**Brief**
Rewrite the listing from the line with "Given: Select Active" up to and including the line with "Looking at the", putting "Settings panel" in place of "Settings menu" and keeping everything else unchanged. Leave the pictures out of your answer.

**Listed entries**
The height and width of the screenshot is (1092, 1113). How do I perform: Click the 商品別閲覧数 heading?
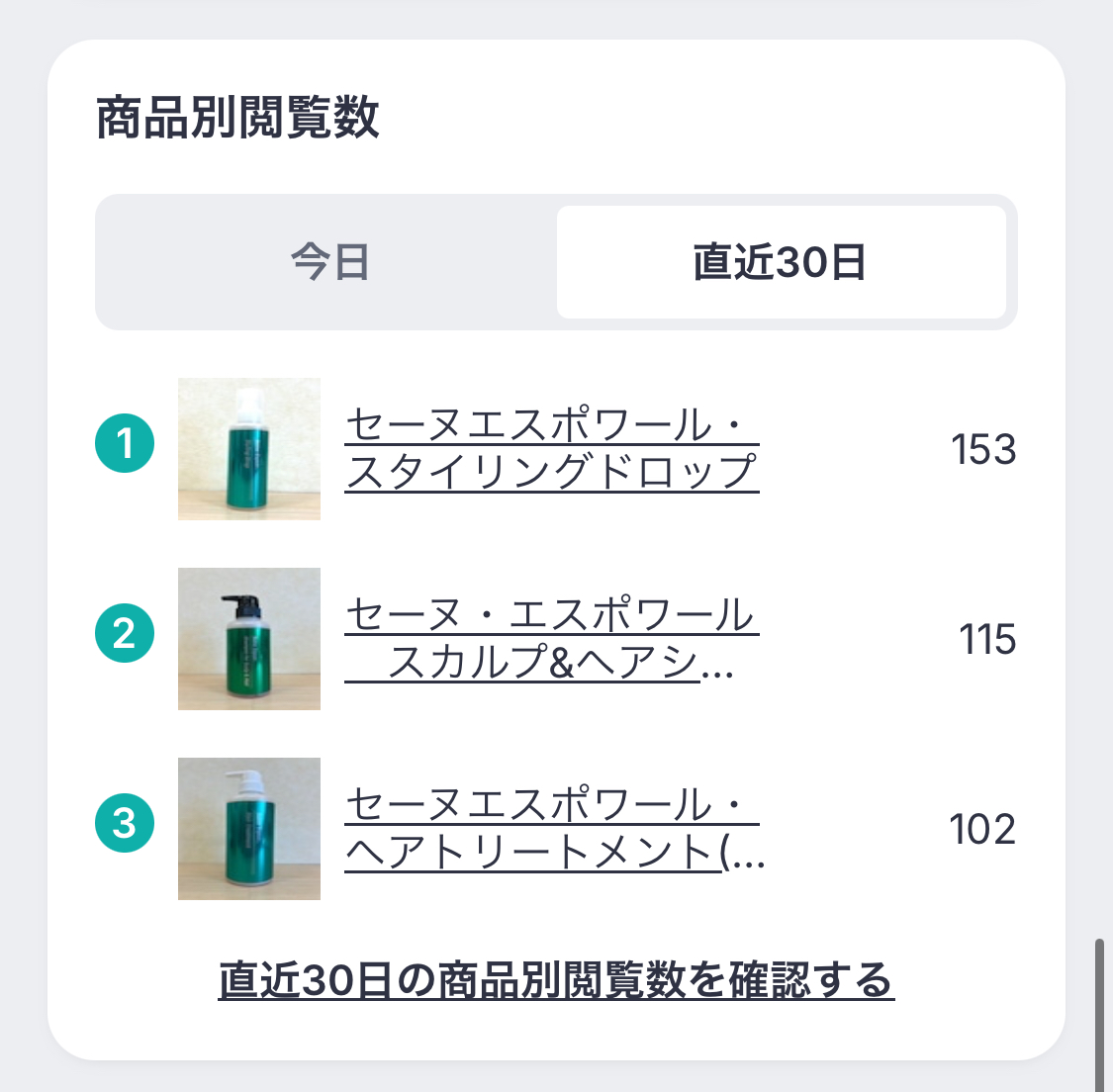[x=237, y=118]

* * *

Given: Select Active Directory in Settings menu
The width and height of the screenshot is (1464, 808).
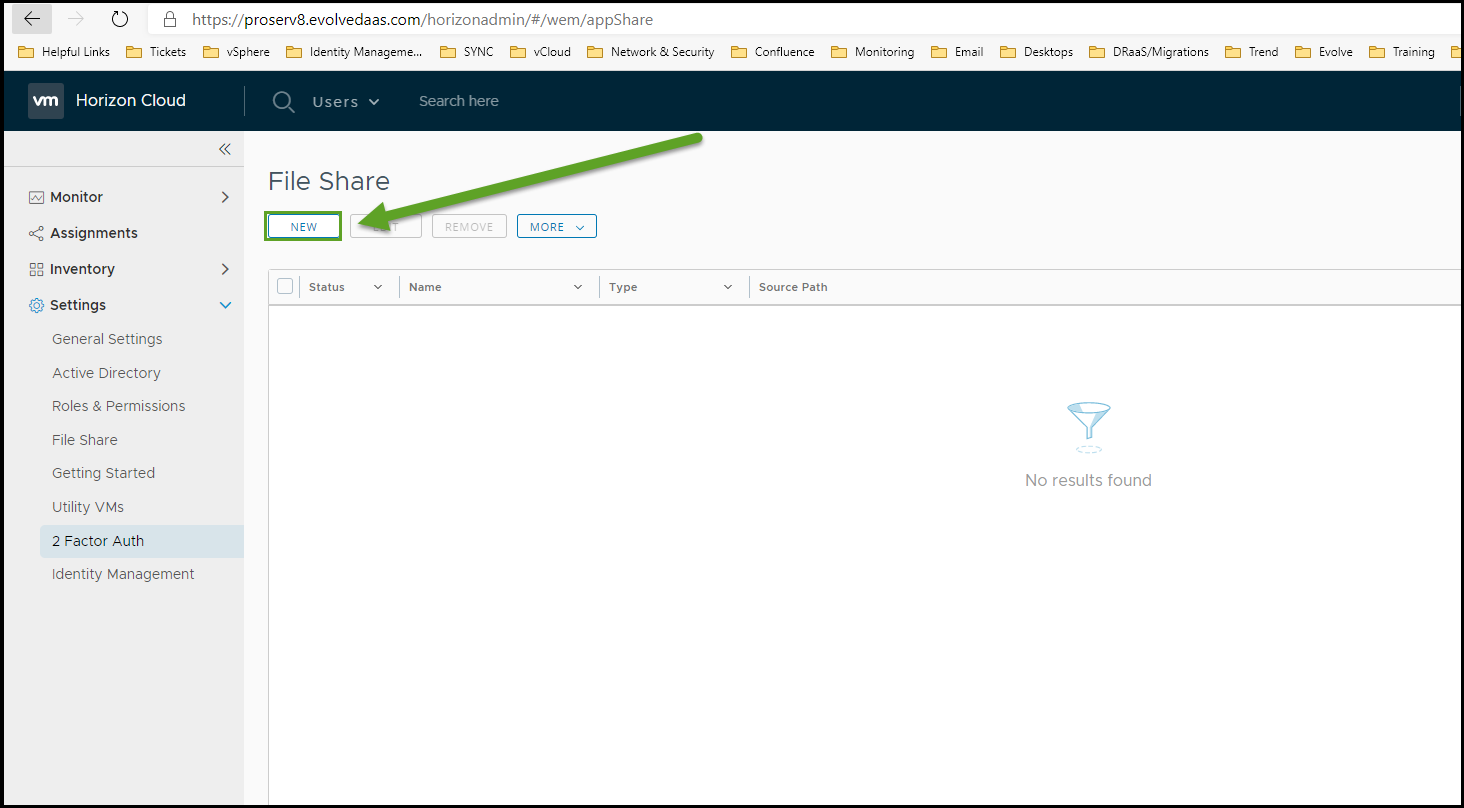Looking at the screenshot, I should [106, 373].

**Output for this exercise**
Given: Select Active Directory in Settings panel
The width and height of the screenshot is (1464, 808).
Looking at the screenshot, I should [106, 373].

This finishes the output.